I must have stumbled upon the end of a rainbow because Jack. Pot. My days of spending 15 minutes crouched over my cereal bowl picking out all the boring healthy* brown bits from Lucky Charms are about to be as over as Peyton Manning's glory years. Some kind manufacturer or child laborer has completed this tedious task of toasted-oat extraction for me, and packaged just the cereal's immaculate clouds of dehydrated marshmallow bliss. Even better: no more 12oz box bullcrap. This fat mass of pink hearts, yellow moons, orange stars, green clovers, blue diamonds, and purple horseshoes# comes man-sized in an 8lb bag. Eight pounds! That's the weight of a medium child at birth. And marshmallows aren't exactly the densest pieces of matter, so I bet 8 pounds worth equates to, like, 1,456,542,974 individual charms o' good fortune. Who needs drugs to get high when you have 3.63 kilos of processed sugar?!
According to the literature I've read while researching my purchase, dehydrated marshmallows can be added to standard Lucky Charms for an enhanced breakfast experience, used to make the most bomb diggity Rice Krispies Treats ever, or enlisted to placate the raging cravings of pregnant women. Probably I will just see how big of a handful I can shove into and hold in my mouth as my saliva and body temperature slowly disintegrate them into a magnificent candied river ready to flood my GI tract.

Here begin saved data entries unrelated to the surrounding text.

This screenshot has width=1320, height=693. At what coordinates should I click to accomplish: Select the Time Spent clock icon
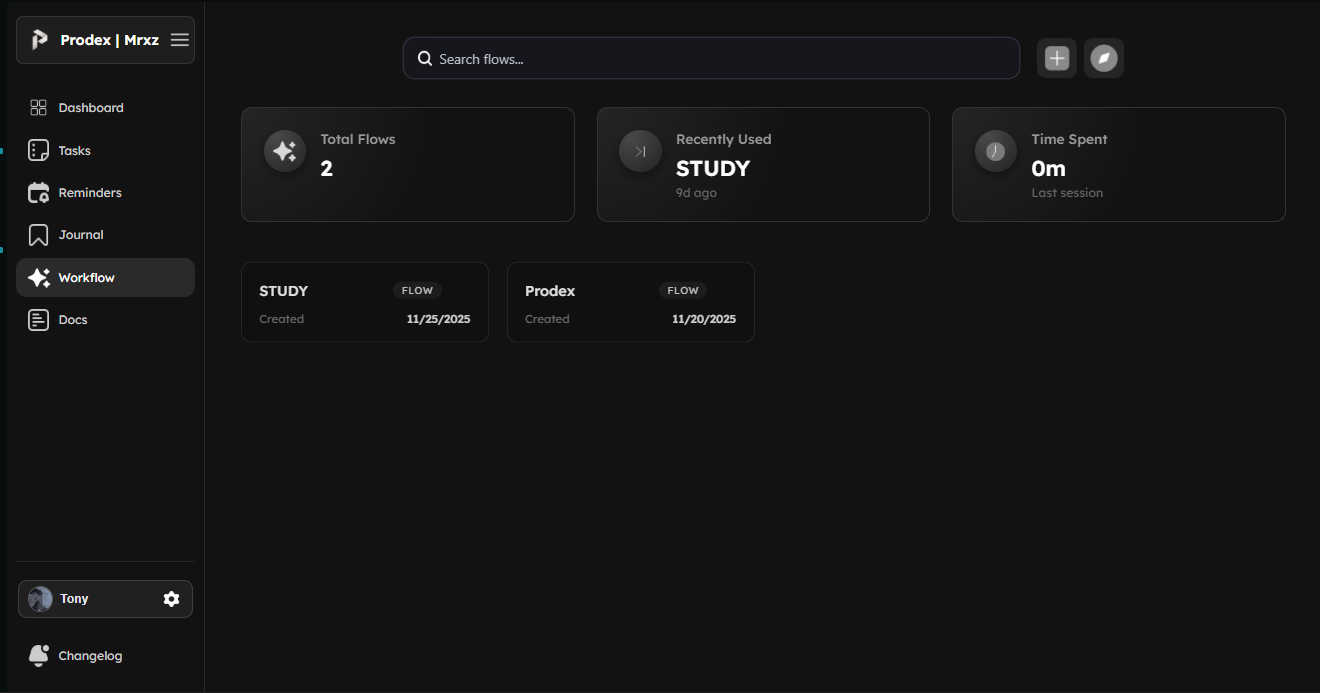(x=995, y=150)
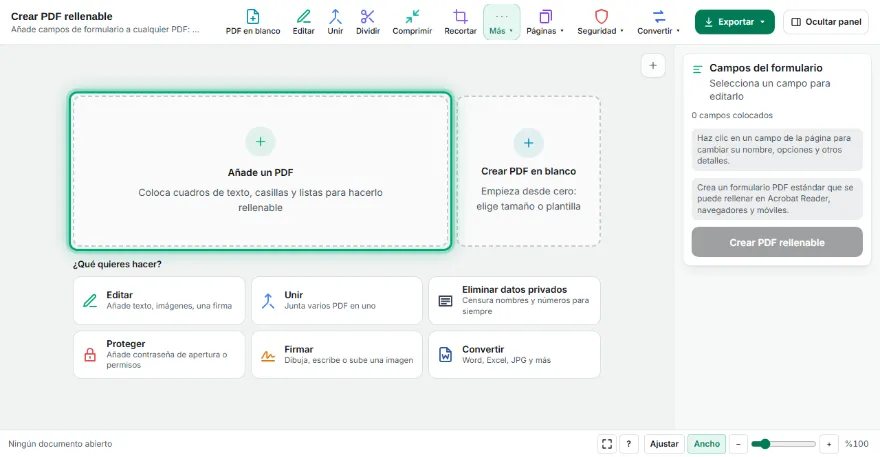Open the PDF en blanco tool
The width and height of the screenshot is (880, 457).
[253, 22]
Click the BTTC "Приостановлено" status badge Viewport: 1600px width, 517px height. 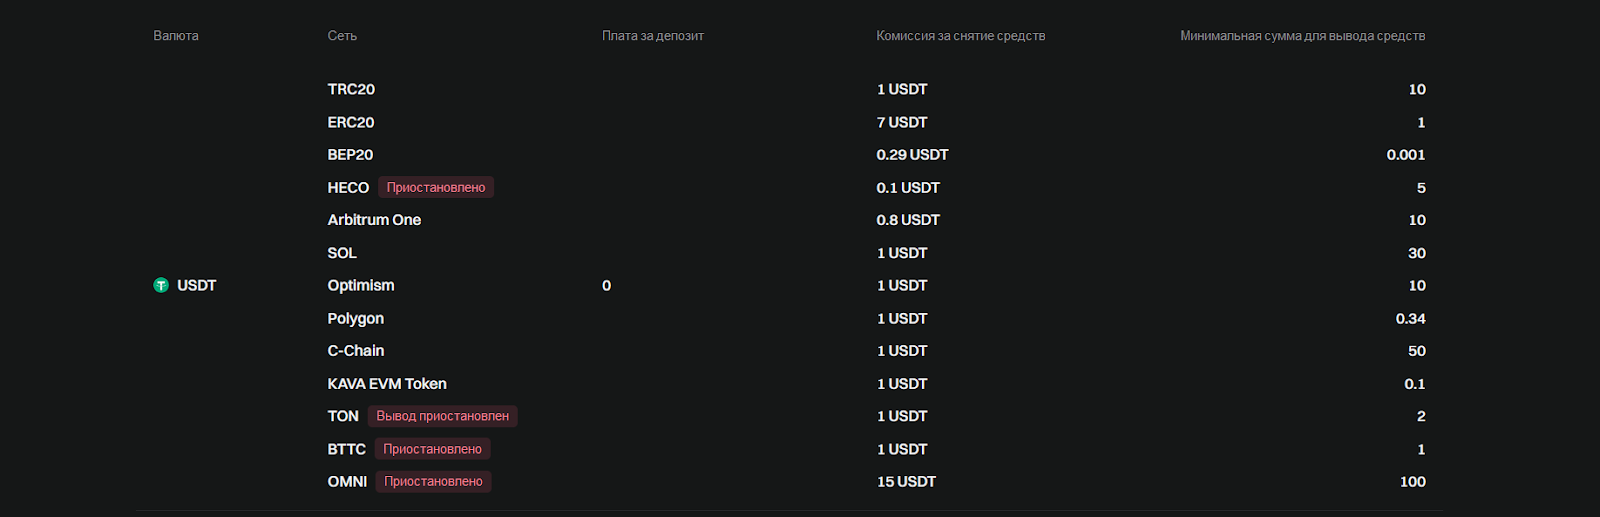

Check it: the dude below got his hands on the elusive 20lb bag.
Want to turn stellar into heavenly? Top your 8 pounds of dehydrated marshmallows with an 11lb jar of Nutella.
*Haha, just kidding. Like any part of Lucky Charms is healthy.
#OK, these marshmallows actually seem to come in nondescript shapes, likely because they were made by General Mills/Lucky Charms competitor Kraft.